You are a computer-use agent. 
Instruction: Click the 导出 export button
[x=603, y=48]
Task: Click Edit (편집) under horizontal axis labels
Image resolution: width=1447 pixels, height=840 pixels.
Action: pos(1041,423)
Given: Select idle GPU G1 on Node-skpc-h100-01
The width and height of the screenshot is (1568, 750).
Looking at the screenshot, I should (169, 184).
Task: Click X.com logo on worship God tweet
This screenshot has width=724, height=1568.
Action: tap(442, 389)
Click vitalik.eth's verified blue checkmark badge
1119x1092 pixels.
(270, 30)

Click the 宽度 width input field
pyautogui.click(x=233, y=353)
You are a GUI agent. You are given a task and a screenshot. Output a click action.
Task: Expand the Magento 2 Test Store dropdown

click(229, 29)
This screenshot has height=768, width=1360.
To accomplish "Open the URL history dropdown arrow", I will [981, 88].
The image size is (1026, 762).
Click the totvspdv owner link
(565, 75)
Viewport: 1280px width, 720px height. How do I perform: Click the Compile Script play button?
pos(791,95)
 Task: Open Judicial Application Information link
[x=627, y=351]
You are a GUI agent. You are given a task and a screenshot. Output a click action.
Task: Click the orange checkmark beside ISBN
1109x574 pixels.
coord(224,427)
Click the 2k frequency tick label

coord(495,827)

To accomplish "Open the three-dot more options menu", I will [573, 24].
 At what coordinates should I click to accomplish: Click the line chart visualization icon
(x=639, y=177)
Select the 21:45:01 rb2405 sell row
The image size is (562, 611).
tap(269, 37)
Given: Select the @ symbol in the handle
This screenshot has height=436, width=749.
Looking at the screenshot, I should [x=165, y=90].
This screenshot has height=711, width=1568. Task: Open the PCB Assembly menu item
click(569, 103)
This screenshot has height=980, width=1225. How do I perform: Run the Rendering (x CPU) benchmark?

- [EXERCISE PROMPT]: Whenever a line in the material contains the word "Select", copy that line.

- [RESULT FOR THIS TASK]:
Given: Select idle GPU G1 on Node-skpc-h100-01
Select the 21:45:01 rb2405 sell row
Given: Select the @ symbol in the handle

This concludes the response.